Add option to receive strings as file-like streams #45

RamiAwar · 2023-06-03T13:52:26Z

I noticed this in the future work section: supporting long string values as streams themselves. Is this already implemented by any chance?

If not, do you have a plan on how you're going to implement it? Maybe you can point me in the right direction and I can give it a try.

My use-case is streaming chunks of a json string and reading the key values in a "persistent" way as described in your docs, but also partial values. For example if I were to receive {"name": "John Doe"} then I first receive {"name": "J then ohn Doe"},
and I want to be able to iterate over it in Python like:

for x in response["name"]:
    print(x)

# J
# ohn Doe

Or some similar API that achieves the same thing.

The text was updated successfully, but these errors were encountered:

daggaz · 2023-06-09T17:10:45Z

Hey, thanks for the issue.

If you're looking for something that's going to stream chunks as they are received exactly as it was chunked in network packets, then this isn't going to be the library for you.

However, assuming what you really want is for partially transmitted string data (that is embedded in json) to be made available as soon as possible, then something might be able to be done, as per my "future work" idea.

I think the best API would be if a file-like object was returned in place of the string.

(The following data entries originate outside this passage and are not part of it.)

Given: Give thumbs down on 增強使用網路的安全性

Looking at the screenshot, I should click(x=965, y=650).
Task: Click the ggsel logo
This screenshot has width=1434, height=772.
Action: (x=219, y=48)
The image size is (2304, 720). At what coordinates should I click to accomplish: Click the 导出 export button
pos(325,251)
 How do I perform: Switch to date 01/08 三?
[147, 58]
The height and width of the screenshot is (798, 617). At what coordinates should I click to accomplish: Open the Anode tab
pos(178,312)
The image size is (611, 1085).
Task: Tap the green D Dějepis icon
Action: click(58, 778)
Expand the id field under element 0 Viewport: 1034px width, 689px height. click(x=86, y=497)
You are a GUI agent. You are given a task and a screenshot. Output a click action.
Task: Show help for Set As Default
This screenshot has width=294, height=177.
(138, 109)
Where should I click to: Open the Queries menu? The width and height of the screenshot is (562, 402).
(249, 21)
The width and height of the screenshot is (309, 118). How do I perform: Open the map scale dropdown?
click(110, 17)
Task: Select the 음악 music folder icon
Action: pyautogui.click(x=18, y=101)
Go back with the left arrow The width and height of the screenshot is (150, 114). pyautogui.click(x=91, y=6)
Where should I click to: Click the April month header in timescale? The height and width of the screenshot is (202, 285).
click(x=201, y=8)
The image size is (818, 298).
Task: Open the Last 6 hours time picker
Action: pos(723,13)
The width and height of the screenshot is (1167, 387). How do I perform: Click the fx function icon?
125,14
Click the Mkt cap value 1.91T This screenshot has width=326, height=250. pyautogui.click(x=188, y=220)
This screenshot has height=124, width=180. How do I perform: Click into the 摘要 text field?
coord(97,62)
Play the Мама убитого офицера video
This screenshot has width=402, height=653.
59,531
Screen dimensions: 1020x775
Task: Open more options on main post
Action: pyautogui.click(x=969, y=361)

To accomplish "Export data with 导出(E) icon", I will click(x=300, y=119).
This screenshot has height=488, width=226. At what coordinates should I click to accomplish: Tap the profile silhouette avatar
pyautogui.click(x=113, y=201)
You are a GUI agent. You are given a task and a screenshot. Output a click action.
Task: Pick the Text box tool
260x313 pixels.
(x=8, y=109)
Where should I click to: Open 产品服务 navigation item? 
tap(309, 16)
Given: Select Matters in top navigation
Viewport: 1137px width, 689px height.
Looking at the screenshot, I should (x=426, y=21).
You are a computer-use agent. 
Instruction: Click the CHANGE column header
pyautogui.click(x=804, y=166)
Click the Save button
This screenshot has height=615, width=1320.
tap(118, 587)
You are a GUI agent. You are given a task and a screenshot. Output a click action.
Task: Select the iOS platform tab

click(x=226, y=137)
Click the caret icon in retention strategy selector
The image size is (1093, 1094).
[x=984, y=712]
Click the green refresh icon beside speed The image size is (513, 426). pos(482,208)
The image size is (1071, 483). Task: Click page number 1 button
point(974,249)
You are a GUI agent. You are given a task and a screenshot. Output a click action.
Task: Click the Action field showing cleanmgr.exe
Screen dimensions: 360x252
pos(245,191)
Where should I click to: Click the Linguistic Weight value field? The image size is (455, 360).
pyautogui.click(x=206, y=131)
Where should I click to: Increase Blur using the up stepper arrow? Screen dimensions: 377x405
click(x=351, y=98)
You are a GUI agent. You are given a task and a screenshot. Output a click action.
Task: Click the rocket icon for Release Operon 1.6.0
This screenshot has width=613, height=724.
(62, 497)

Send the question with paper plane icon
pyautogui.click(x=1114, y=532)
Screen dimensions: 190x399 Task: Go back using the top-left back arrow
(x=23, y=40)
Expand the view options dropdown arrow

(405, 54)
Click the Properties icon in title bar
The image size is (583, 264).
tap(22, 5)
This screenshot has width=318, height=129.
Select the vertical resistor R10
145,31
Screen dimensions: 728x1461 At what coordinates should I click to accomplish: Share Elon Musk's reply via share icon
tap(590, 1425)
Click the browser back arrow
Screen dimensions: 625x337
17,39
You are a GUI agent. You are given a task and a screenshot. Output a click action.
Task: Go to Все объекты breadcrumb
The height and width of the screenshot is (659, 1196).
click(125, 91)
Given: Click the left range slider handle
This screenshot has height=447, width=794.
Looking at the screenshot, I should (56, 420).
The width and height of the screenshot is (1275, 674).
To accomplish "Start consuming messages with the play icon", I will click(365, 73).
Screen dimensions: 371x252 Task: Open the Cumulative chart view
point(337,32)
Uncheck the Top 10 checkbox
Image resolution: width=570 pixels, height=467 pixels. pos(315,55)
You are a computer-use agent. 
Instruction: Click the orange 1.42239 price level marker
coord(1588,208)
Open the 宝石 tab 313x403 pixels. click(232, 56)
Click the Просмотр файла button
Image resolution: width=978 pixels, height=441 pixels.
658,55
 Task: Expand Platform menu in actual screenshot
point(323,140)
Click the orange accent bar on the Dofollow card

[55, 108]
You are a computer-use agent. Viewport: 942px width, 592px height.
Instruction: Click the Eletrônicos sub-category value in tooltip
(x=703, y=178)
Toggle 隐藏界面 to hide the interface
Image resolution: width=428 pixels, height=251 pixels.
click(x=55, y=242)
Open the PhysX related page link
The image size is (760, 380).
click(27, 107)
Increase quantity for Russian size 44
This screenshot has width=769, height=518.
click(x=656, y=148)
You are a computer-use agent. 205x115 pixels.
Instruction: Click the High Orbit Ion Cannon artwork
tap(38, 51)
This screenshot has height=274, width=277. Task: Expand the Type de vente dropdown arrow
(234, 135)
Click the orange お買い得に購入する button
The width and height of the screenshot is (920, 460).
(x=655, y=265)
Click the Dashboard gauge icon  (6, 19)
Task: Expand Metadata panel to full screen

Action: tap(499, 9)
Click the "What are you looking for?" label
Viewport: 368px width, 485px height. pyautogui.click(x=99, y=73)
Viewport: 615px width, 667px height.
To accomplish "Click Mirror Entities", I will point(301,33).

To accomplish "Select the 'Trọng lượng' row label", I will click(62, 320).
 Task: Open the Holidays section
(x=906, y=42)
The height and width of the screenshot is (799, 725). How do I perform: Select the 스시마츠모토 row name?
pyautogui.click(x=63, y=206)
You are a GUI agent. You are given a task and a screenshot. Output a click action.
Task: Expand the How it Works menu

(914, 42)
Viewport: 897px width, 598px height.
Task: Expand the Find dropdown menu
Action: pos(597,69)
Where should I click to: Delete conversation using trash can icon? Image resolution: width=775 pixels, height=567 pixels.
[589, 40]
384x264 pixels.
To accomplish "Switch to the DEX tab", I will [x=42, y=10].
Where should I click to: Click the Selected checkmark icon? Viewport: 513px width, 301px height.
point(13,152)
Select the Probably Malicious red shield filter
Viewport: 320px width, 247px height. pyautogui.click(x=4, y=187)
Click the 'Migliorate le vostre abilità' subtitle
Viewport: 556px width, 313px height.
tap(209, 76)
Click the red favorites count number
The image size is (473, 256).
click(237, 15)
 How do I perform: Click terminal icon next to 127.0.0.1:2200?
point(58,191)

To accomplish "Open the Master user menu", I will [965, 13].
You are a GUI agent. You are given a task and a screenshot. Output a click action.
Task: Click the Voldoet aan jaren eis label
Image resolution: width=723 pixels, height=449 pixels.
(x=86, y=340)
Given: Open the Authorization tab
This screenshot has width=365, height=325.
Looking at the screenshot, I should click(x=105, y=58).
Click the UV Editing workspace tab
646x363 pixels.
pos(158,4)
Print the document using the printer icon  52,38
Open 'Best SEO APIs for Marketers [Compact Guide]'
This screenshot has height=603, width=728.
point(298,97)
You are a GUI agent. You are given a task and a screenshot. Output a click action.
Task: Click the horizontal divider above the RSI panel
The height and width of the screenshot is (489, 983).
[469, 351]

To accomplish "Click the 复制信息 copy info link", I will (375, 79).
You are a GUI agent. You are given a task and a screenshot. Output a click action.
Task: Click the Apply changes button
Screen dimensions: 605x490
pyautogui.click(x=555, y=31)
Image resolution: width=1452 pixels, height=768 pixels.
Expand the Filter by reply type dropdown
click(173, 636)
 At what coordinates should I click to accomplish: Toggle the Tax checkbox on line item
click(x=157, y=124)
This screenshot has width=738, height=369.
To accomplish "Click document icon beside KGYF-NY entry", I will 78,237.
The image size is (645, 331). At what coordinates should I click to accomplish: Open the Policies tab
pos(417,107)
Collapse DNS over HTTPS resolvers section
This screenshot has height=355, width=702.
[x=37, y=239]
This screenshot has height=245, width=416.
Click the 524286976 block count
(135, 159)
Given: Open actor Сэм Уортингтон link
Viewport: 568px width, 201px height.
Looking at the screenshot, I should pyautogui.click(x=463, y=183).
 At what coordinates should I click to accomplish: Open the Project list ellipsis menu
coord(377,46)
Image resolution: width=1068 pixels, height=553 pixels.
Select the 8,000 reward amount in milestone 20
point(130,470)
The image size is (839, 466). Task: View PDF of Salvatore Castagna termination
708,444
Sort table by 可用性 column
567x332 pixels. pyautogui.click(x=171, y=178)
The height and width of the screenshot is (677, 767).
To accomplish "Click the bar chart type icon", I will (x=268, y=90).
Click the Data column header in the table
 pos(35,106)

You can then read this like any file, and it will EOF when the particular json string is completed.

The API would be something like:

data = json_stream.load(f, strings_as_files=True)
long_string = data['name']
while s := long_string.read(1024):
    print(s)

I will think about this...

daggaz · 2023-06-09T17:12:23Z

@smheidrich I feel this this might end up in significant changes to the python tokenizer, which implies work for you, so I'll only proceed if you think you can support this in the rust tokenizer too.

smheidrich · 2023-06-09T18:13:05Z

@daggaz Sure, that looks like it should be possible 👍

daggaz · 2023-06-14T22:56:56Z

In pursuance of this, I have just created two PRs.

The first, #46, changes the tokenizer to read the stream into a buffer instead of reading a character at a time

The second builds on this buffered to allow strings to be return as file-like objects, basically implementing the API above.

@smheidrich there are some pretty big changes here so we can only proceed if you agree

smheidrich · 2023-06-15T20:24:53Z

@daggaz I'll have a look as soon as possible and try to write an analogous MR, but I have to do some other stuff first (namely fix the build and align the Unicode surrogate pair code with #42), so it will take a while.

RamiAwar · 2023-06-16T11:47:07Z

Thanks for the quick response! A file-like will get the job done for me. Much cleaner than the quick implementation I went for.

Would it be possible to also wrap this file-like obj with a generator? Then it's even easier to consume. Do you see any downsides with that vs the file-like read?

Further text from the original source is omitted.